Jede Turnierprüfung im Pferdesport unterliegt klaren Regeln. Der erste Aufgabenteil für Esel und Pferd bei diesem Beitrag zur Serie «tierisch heilig» lautet darum: Wer war näher bei Jesus Christus? Die vier neutestamentlichen Evangelien halten sich zuerst etwas bedeckt. Lukas, der die Geburt Jesu beschreibt, unterschlägt den Esel:

«So zog auch Josef von der Stadt Nazaret in Galiläa hinauf nach Judäa in die Stadt Davids, die Betlehem heisst; denn er war aus dem Haus und Geschlecht Davids.» Erst im «Pseudo-Matthäus-Evangelium», einer Schrift aus dem 6. Jahrhundert, die die Kindheit Christi kräftig ausschmückt, bekommt Meister Langohr seinen grossen Auftritt. Seither ist die Weihnachtsgeschichte ohne Esel undenkbar.

Der Esel brachte die schwangere Maria nach Betlehem, die Heilige Familie auf der Flucht vor König Herodes nach Ägypten und ziemlich sicher wieder zurück nach Nazaret. Das Tier der Familie Jesu überwand laut diesen Erzählungen Aberhunderte Kilometer. Es hätte nach heutigen Massstäben den Esel-Distanzreiterpreis gewonnen.

Im Dienst des Menschensohns

Die wilden Vorfahren des heutigen Hausesels stammen aus der Halbwüste. Sie sind perfekt auf die klimatischen Bedingungen des Nahen Ostens angepasst. Das war vor 2000 Jahren nicht anders. Die Welt von Jesus und seinen Jüngern war bevölkert von Eseln. Sie gehörten einfach dazu, ganz sicher auch zur Heiligen Familie. Schon damals waren die Tiere das «Taxi des kleinen Mannes». Die Eseltypen im nahen Osten waren und sind nicht sehr gross. Trotzdem sind sie in der Lage, Erwachsene zu tragen. Anders als beim Pferd, das von seinem geschwungenen Rücken her eher ein Zugtier ist,  ist der Esel aufgrund seines geraden Rückens hauptsächlich ein Lasttier. Die junge Eselin, die Jesus beim Einzug in Jerusalem getragen hatte, meisterte diese Aufgabe daher sicher problemlos.

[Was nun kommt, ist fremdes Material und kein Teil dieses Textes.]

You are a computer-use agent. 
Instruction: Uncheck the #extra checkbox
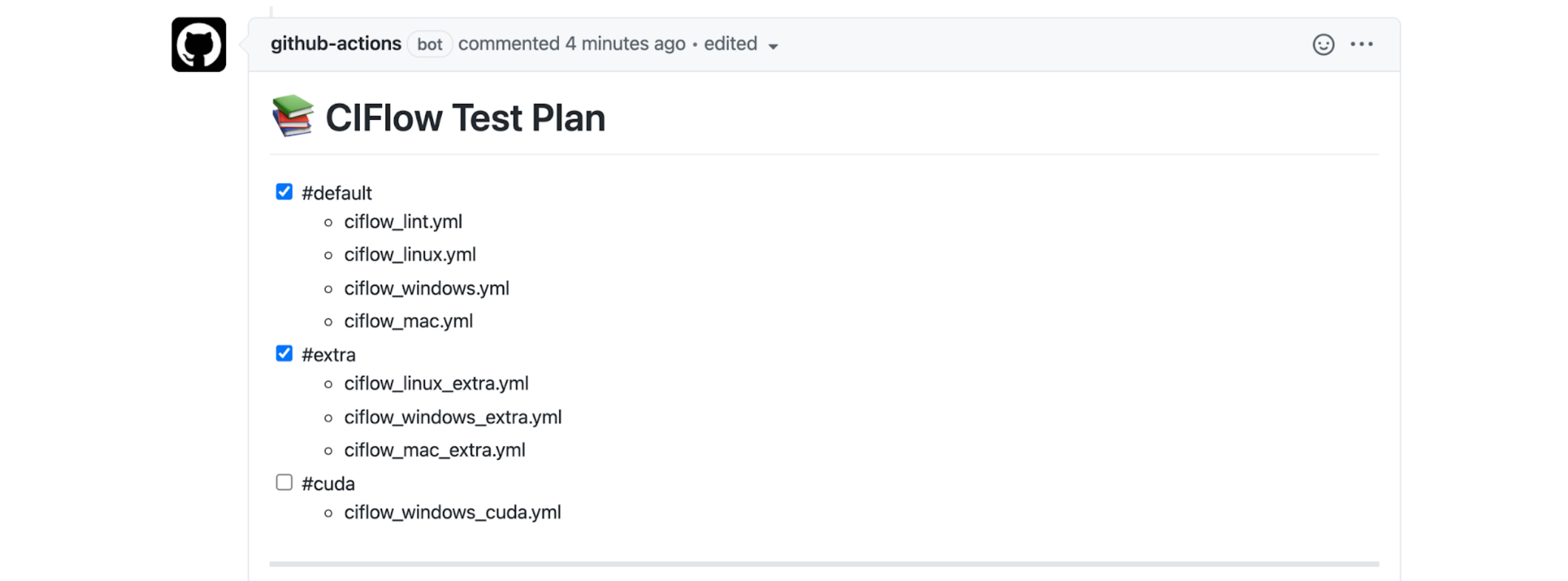(283, 353)
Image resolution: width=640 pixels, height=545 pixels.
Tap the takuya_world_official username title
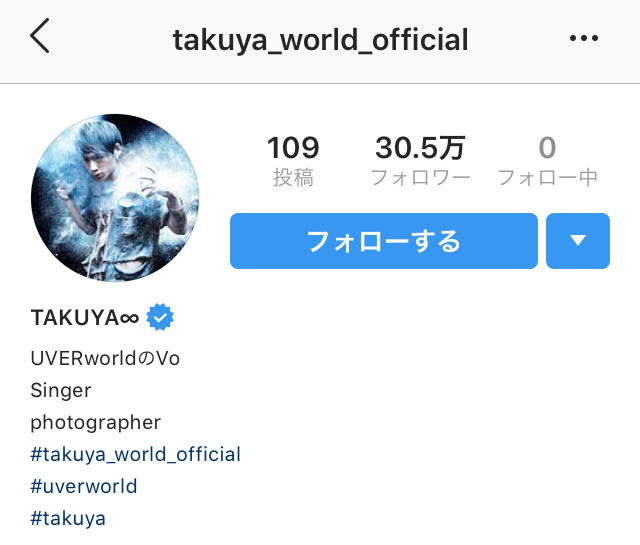pos(320,40)
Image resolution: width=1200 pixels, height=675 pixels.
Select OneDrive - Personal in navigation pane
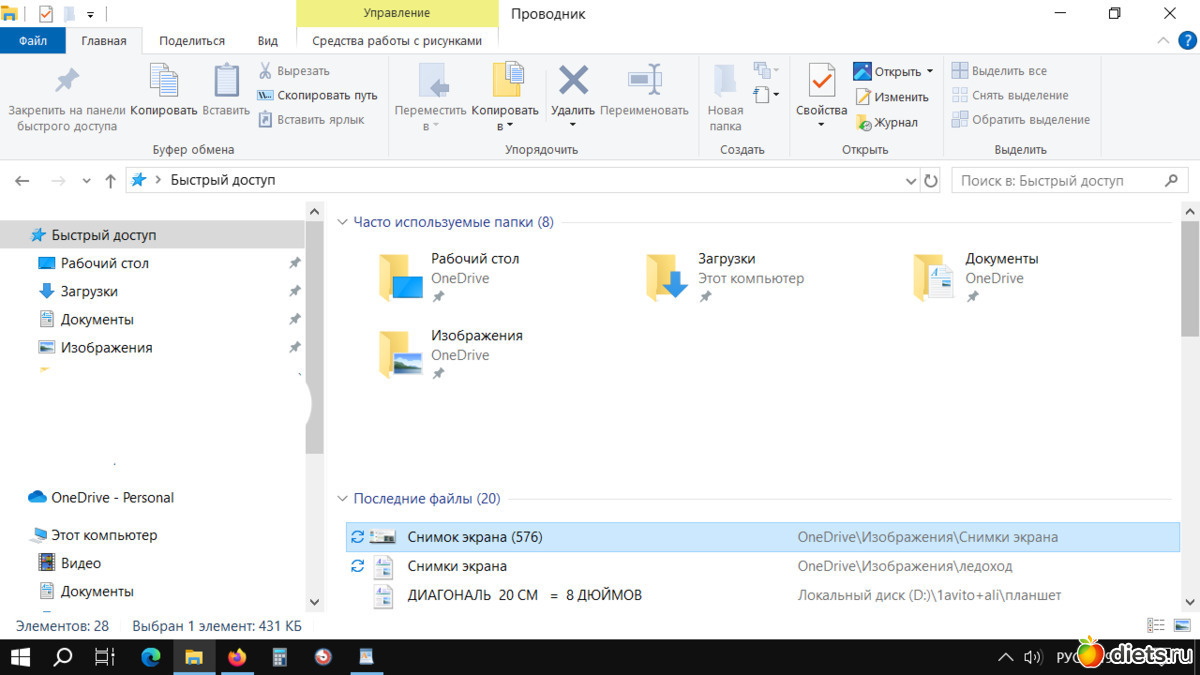click(x=112, y=497)
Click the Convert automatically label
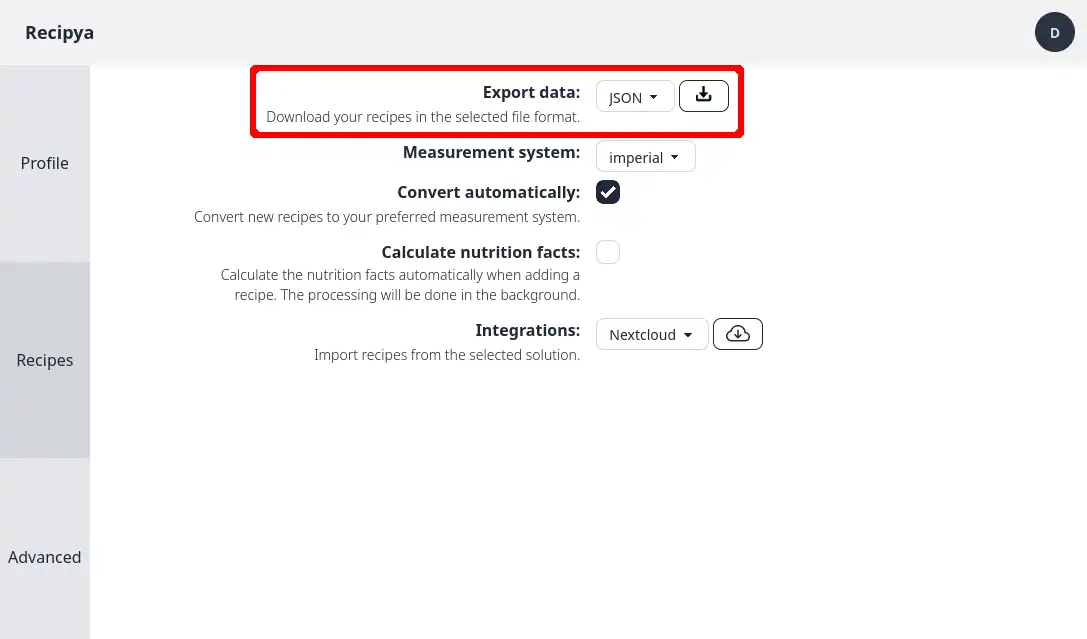Screen dimensions: 1087x639 (489, 192)
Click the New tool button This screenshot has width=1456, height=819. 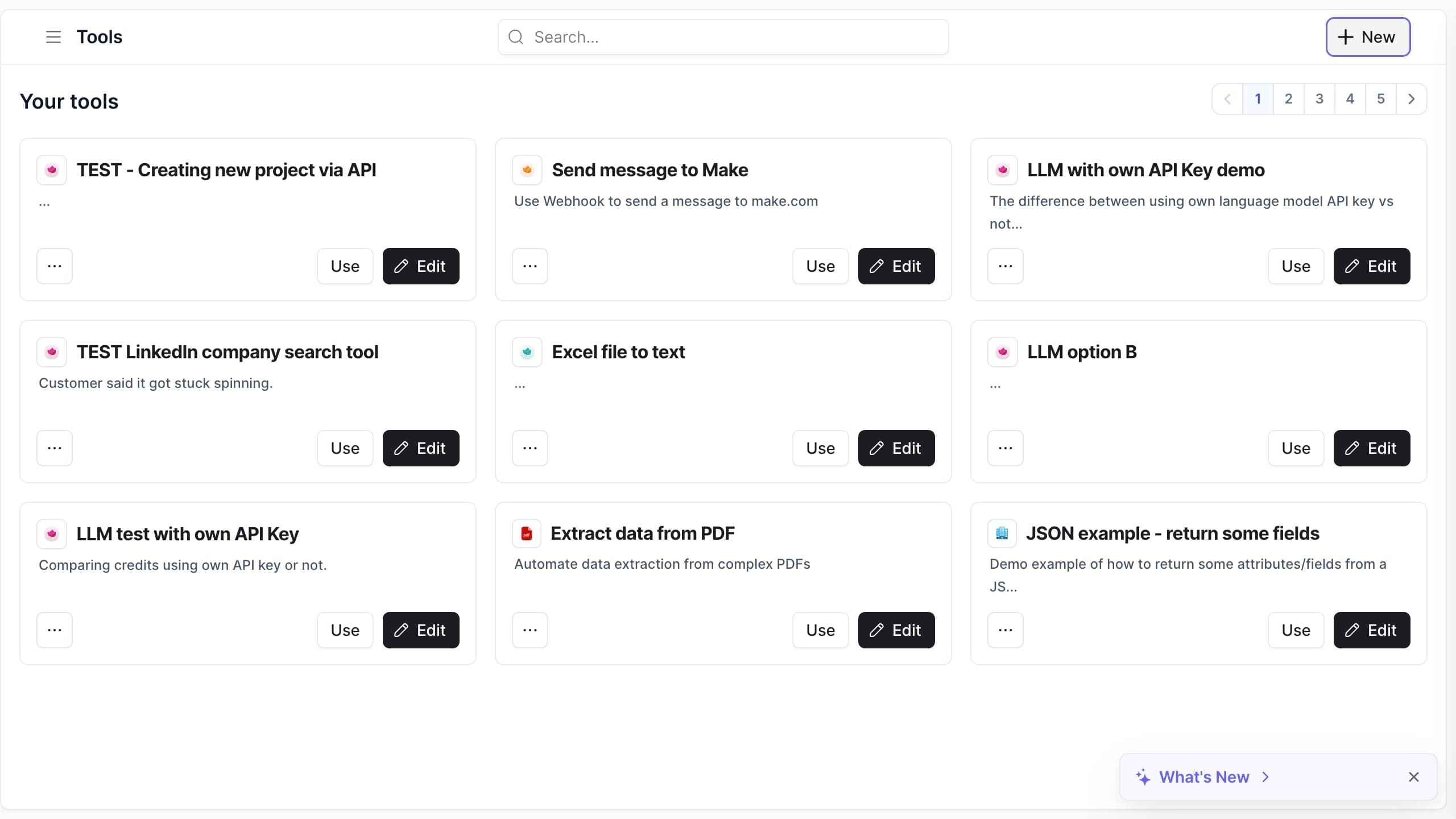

Nach einer Legende soll sich die Eselin bei Jesus beschwert haben, dass die Menschen ihre Art als dumm bezeichnen. Jesus antwortete: «Die Menschen sind dumm, weil sie nicht sehen, dass du bereits das Kreuz auf deinem Rücken trägst.» Der gekreuzte Aalstrich, mit dem die meisten Esel gezeichnet sind, ist ein Erbe der wilden Vorfahren. Er ist auch bei vielen Pferden mit grauem oder sandfarbenen Fell und dunklerem Langhaar zu sehen.

Der erste Turnierteil ist vorbei. Urteil der hier schreibenden Richterin: Der Esel ist der Star der Lebensgeschichte Jesu, dem Pferd wird da bestenfalls eine Statistenrolle zugewiesen. Die christlich-abendländische Tradition hat den «Weihnachtsesel» längst integriert, auch wenn ihn die Evangelisten nicht erwähnen. Mit Jesu Einzug in Jerusalem hat der zähe, genügsame Esel das Rennen im ersten Turnierteil gewonnen. Er kam Jesus am nächsten.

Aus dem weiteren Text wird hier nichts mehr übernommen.